▶ What you have to do:
Pick out the lines below that contain the string "with" and copy them all.

--- Material provided ---

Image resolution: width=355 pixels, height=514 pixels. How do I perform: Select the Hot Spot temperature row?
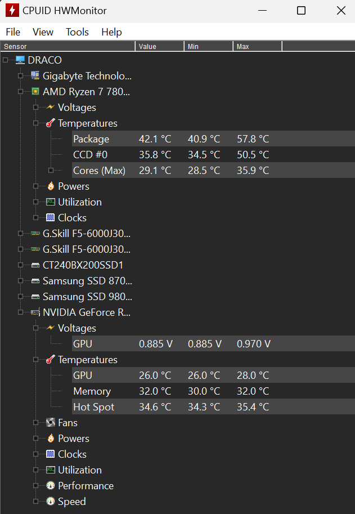[x=94, y=407]
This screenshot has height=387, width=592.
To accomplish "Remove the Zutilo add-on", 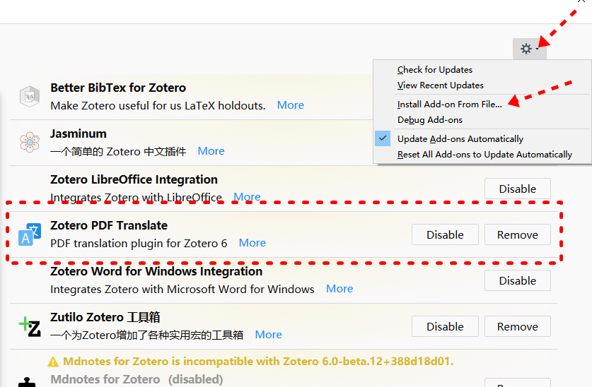I will point(517,326).
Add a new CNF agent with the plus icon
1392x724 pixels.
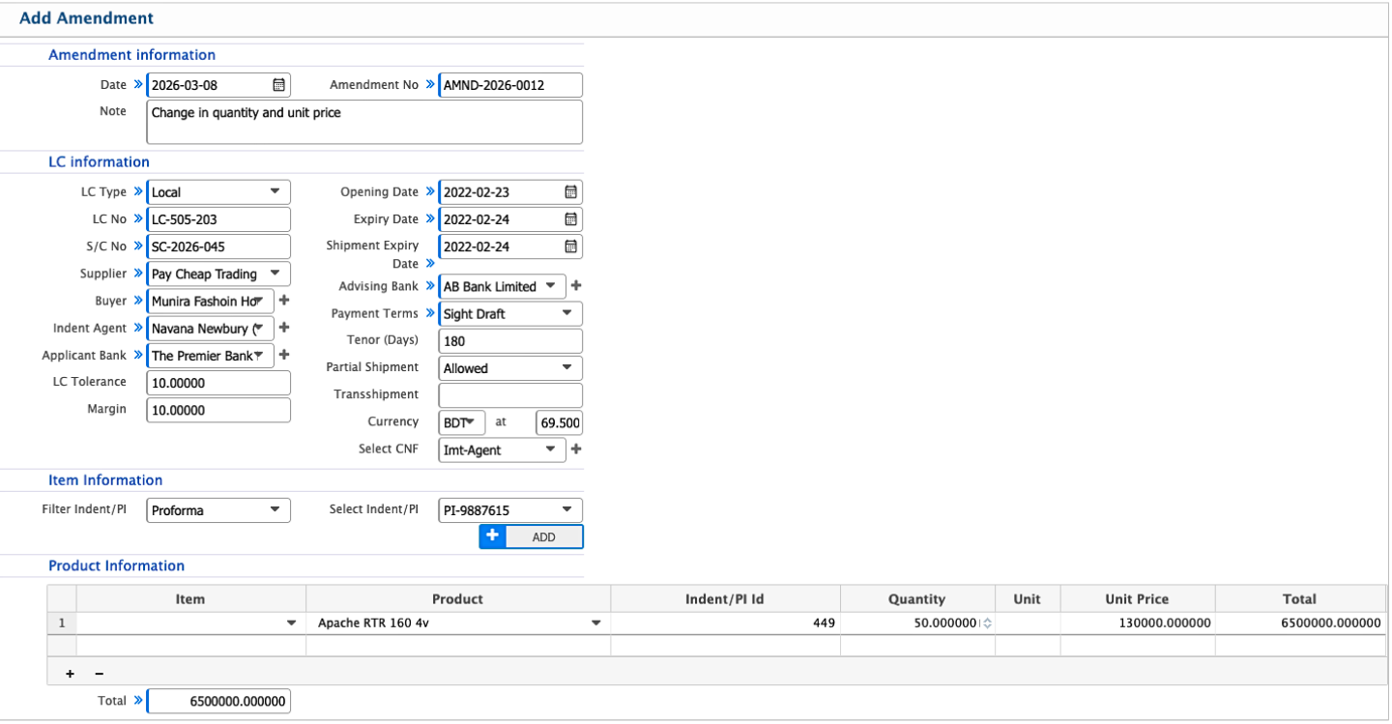pos(576,449)
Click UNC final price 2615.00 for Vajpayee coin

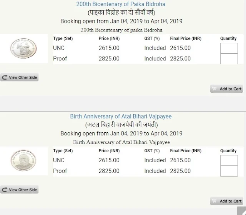click(x=180, y=160)
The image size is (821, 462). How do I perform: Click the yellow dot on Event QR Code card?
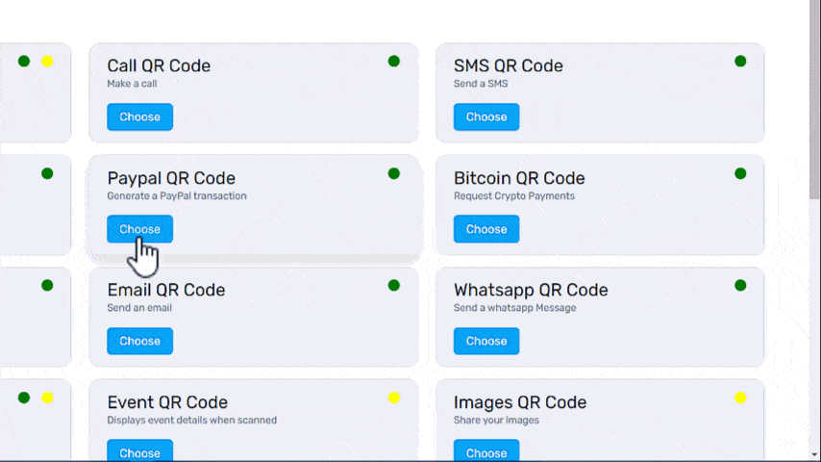pos(394,398)
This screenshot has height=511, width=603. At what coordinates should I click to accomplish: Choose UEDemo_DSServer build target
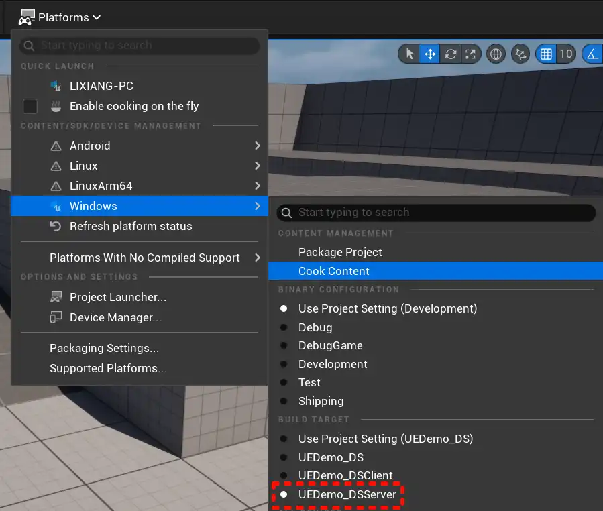click(347, 494)
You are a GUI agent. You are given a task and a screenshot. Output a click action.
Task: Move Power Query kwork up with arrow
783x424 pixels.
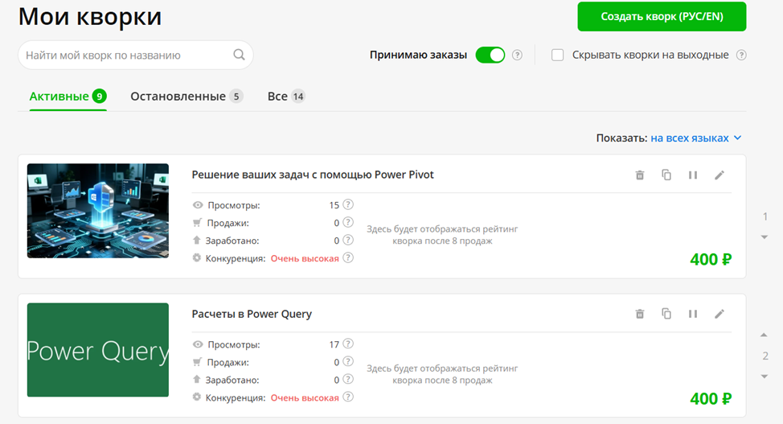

---

▶ Result for this task:
Add a new CNF agent with the plus icon
Task: Move Power Query kwork up with arrow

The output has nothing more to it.